No they are not too late. The Obama administration rushed too quickly to push VAMs, but it empowered districts to use, as well as misuse test scores. As systems abuse test scores, they will have to prove in court that the stuff coming out of the statistical black box says something about the performance of the teacher they seek to fire. Then, the experts’ evidence will be used to great effect.

I predict three things. First, principals will be the canary in the coal mine. By the time most districts try to fire teachers with VAMs, they will already be seeing an exodus of qualified principals leaving schools where they will learn that it is statistically impossble to meet growth targets. What I don’t predict is an honest discussion of the factor which will be #1 BY FAR in principals’ minds. How can inner city secondary principals hope to approach their statistical targets without enforcing their Codes of Conduct? What happens to the principals who try to provide disciplinary backing for teachers trying to raise standards?

Secondly, unions will play a smart chess game. They will identify the worst abuses of VAMS in evaluations and focus their legal efforts getting legal precedents that will ultimately kill VAMs for evaluation when controlled by management alone.

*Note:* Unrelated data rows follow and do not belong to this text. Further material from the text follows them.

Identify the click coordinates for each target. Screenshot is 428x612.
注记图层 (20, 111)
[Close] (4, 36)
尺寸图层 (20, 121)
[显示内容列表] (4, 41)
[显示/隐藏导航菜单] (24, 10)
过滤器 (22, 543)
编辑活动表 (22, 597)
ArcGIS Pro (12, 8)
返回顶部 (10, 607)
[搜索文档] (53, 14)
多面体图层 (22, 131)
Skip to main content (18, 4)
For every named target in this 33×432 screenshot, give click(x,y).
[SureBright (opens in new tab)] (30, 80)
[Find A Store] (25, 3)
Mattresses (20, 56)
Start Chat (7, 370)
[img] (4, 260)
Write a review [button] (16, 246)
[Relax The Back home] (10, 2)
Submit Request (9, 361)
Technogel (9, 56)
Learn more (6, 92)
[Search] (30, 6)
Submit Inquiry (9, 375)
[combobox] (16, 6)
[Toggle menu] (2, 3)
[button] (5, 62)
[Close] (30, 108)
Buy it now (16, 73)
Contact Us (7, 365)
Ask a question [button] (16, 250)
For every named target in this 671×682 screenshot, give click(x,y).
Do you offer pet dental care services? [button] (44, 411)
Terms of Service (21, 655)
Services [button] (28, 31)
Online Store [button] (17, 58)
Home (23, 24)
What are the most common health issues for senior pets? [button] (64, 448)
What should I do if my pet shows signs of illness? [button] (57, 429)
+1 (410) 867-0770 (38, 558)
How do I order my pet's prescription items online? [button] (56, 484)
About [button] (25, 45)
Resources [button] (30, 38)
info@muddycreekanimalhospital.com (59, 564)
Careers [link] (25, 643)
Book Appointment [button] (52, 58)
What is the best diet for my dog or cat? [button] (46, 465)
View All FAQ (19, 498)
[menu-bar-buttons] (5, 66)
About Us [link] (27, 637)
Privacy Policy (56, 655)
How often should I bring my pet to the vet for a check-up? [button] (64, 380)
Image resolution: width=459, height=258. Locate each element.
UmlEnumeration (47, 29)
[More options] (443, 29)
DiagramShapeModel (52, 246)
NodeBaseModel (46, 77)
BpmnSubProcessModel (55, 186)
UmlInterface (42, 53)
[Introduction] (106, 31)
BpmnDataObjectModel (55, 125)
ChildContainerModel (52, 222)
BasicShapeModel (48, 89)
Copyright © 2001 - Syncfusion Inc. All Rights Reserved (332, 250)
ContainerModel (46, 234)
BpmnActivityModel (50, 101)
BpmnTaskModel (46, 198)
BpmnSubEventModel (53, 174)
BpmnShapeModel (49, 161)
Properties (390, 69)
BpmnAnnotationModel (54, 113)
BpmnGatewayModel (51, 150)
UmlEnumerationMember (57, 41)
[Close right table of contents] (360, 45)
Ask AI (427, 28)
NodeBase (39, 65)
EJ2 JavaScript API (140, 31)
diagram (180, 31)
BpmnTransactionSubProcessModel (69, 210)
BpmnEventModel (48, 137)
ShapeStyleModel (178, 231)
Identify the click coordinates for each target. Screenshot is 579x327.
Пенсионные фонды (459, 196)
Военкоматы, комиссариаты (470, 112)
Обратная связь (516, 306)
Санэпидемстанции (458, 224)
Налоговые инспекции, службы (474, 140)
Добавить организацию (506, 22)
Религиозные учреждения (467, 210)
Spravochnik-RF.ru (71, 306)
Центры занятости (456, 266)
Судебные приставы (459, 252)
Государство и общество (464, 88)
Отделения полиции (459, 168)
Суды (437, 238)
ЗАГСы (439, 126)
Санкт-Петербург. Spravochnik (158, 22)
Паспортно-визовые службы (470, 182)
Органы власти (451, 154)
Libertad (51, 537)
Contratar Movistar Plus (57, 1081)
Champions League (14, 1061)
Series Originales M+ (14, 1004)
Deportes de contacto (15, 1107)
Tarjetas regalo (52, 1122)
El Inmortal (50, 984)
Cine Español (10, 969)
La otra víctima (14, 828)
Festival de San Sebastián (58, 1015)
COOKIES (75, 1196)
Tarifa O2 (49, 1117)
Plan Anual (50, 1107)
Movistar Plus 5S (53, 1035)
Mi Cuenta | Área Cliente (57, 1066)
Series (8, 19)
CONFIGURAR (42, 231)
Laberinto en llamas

Thirdly, the system will crater when it gets to high school. Wouldn’t you love to be the first principal to fire an Algebra or Biology teacher based on Math or Science middle school test scores fed into that model? You’d be destroyed on cross examination. What I don’t expect, but what needs to be done is to counter sue in those cases, seeking punitive damages. Take a VAM devised with 5th grade Math scores and uses it to set growth targets and try to apply it to a hard core middle school, after all the easier-to-educate kids left for choice schools, leaving a 6th grade population that is worlds apart from the 5th grade population. If a middle school principal has the faulty judement to try to fire a 6th grade teacher at a hard core middle school based on data from a feeder school that looks like America (as is true in urban districts across the nation), he should pay punitive damages. He would be desecrating the basic principles of the rule of law.

Judges don’t feel comfortable with collective punishment. Soon, they will stop this craze. Besides, as the union knows, replacement teachers don’t exist. How will you recruit new talent as you are also trying to rob teachers of their fundamental rights as Americams?